He's very pretty! Nice find.


----------



## Ashleigh (May 28, 2011)

He's beautiful  good luck!


----------



## CrowntailTwitchy57 (Jun 25, 2011)

ohh handsome


----------



## kathstew (Feb 23, 2011)

He's very cute! Congrats on getting him!


----------



## GreenTea (Jan 31, 2011)

I like the clearish iridescent fins


----------



## briser (Feb 7, 2011)

Gorgeous fish! Do you think you could get a pic of the whole set up from a bit further away? I saw those globes and I really like them but I wanna see a picture of it all set up before I get one.


----------



## Franzilla 806 (Mar 22, 2010)

Here you go.

Just FYI the filter output is a bit strong so I made a baffle. Also the bowl does not have a lid so you'll have to fashion one if your betta is as jumpy as mine. The filter keeps the water crystal clear and you only need to change it every 3 weeks. The inserts are cheap at around 2 or 3 dollars for a pack of two.


Comet likes it so much he has started making bubble nests! :-D


----------



## Scienceluvr8 (May 17, 2009)

Very nice fish and good looking setup!  What size is that tank? I remember seeing them at walmart though I can't recall their volume...


----------



## Franzilla 806 (Mar 22, 2010)

It is 1.8 gallons.


----------



## fishman12 (Sep 1, 2010)

Well then you need to be making changes every other day.
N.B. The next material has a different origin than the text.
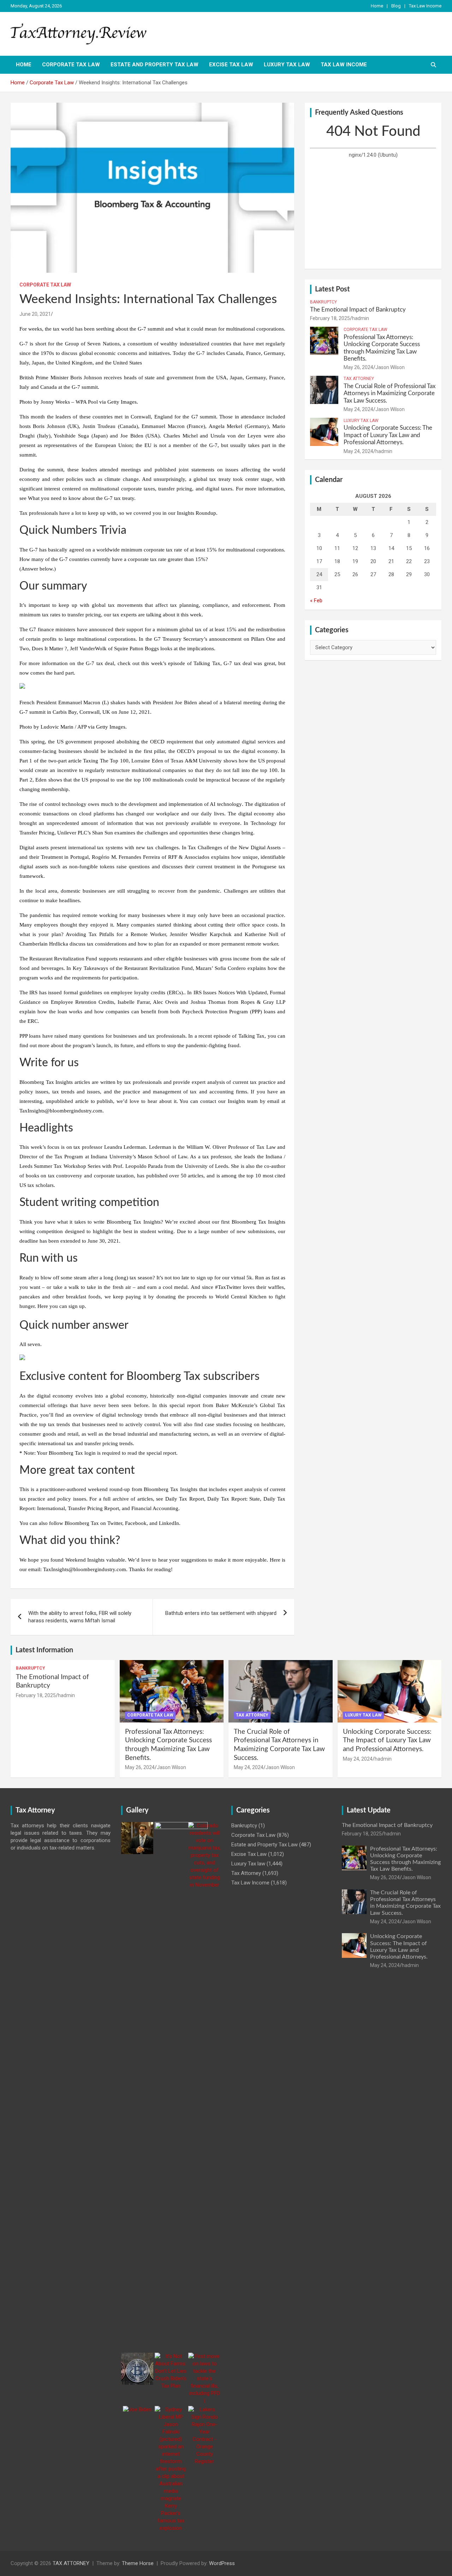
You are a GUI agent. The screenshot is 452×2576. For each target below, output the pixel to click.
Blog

Ammonia can build up very fast in 1.8 gallons.


----------



## briser (Feb 7, 2011)

Actually that's not necessary.. I have a 1.5 gallon and I make two changes a week 1 - 50% and 1 - 100%. I frequently test my ammonia levels and they are fine. 

Btw, thanks for the other pictures!


----------



## CrowntailTwitchy57 (Jun 25, 2011)

i love the inukshuk! although i would since im canadian


----------